## Problem requirements
Please reproduce the records without any changes, starting at the line containing "You are a GUI" and ending at the line containing "pyautogui.click(x=411, y=483)". Omit the pictures from your output.

## Given data
= = = =
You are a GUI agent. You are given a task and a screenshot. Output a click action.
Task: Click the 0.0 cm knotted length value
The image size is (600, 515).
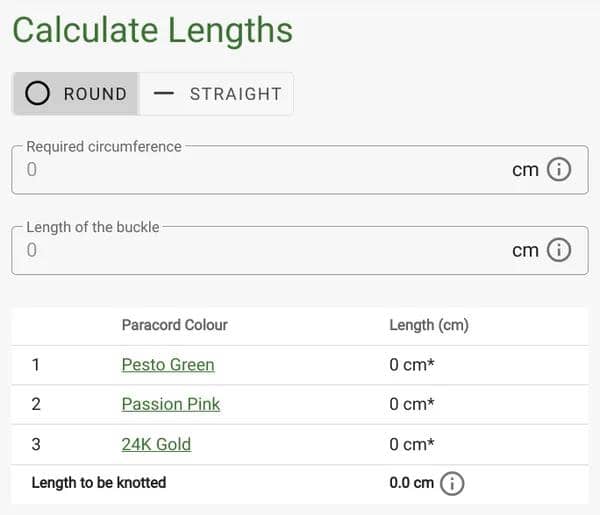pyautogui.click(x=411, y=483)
= = = =
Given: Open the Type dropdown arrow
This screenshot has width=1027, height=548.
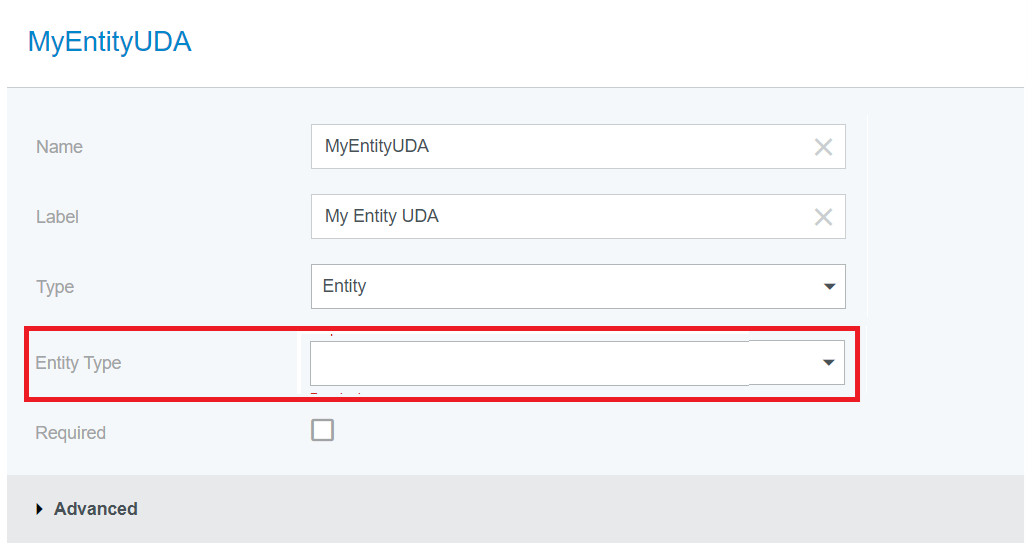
= = = =
## Answer to this exercise
You are a GUI agent. You are given a task and a screenshot. Output a click action.
Task: Click the 0.0 cm knotted length value
The image size is (600, 515).
pyautogui.click(x=411, y=483)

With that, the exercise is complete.